Quelles sont les qualités pour créer une entreprise, en France, en 2016 ?

J’en cit­erais prin­ci­pale­ment trois. D’abord, accepter d’être à l’écoute : un pro­duit ou un ser­vice doit répon­dre à un besoin du marché. Get out of the build­ing, prône Éric Ries dans sa méthodolo­gie Lean Startup. 

“ Dans un processus de création d’entreprise, rien ne se passe comme prévu ”

Il faut être à l’écoute des prob­lèmes sur le ter­rain, afin de pou­voir y apporter une solu­tion con­crète qui n’existe pas encore. Et cette écoute, il faut la con­serv­er dans la durée, avec son équipe, ses parte­naires, ses investis­seurs, etc. 

Ensuite, accepter l’incertitude : dans un proces­sus de créa­tion d’entreprise, rien ne se passe comme prévu, il y a en per­ma­nence des bonnes et des mau­vais­es sur­pris­es. Alors il faut être capa­ble de vivre avec ça. 

Enfin, garder le cap : même s’il est impor­tant d’échanger, d’être ouvert, voire de piv­ot­er si néces­saire, il faut être con­va­in­cu de son idée et être capa­ble de garder le cap, surtout par gros temps. 

Est-ce que ton parcours à l’X t’a aidé à créer Orfeo ?

C’est un peu une ques­tion piège. En un sens, non : analyse de marché, stratégie mar­ket­ing et com­mer­ciale, recrute­ment, man­age­ment, recherche de finance­ments, etc., j’ai tout appris sur le terrain. 

Mais fon­da­men­tale­ment, oui bien sûr : la capac­ité à faire la syn­thèse d’un grand nom­bre d’informations et de garder la tête froide en sit­u­a­tion de défi, je l’ai acquise pen­dant mes études. Enfin, les ami­tiés que j’ai nouées à l’X ont joué un rôle impor­tant dans le développe­ment d’Orfeo.

Que conseillerais-tu à un jeune X qui voudrait suivre ta voie ?

D’abord, je lui dirais de ne pas hésiter à se met­tre en dan­ger. Qu’il prenne con­science qu’il est armé d’un diplôme qui lui per­me­t­tra de rebondir si son pro­jet échoue. Et qu’il en prof­ite pour s’investir à fond sur son pro­jet de création. 

Puis je lui con­seillerais de ne pas être trop per­fec­tion­niste. C’est sou­vent un trait de car­ac­tère pro­pre aux ingénieurs. Or, on apprend en marchant, en faisant des itéra­tions. J’aime beau­coup la maxime Done is bet­ter than per­fect de Mark Zuckerberg. 

Enfin, je lui dirais surtout de suiv­re « sa » voie.

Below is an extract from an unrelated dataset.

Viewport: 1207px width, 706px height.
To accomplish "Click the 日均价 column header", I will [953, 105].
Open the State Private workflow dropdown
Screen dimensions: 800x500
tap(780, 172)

Une créa­tion d’entreprise, c’est une course de fond, avec des hauts et des bas. Il est pri­mor­dial que le pro­jet cor­re­sponde à une envie pro­fonde, qu’il fasse écho à des valeurs per­son­nelles. Sinon, c’est dif­fi­cile de tenir dans la durée. 

Si c’était à refaire ?

Si je devais tir­er un enseigne­ment du passé, je retiendrais l’importance d’être ambitieux dès le départ. Je ne le suis devenu que, pro­gres­sive­ment, soutenu et encour­agé par mes proches et les per­son­nes qui m’ont accom­pa­g­né. Alors, vous aus­si, soyez ambitieux.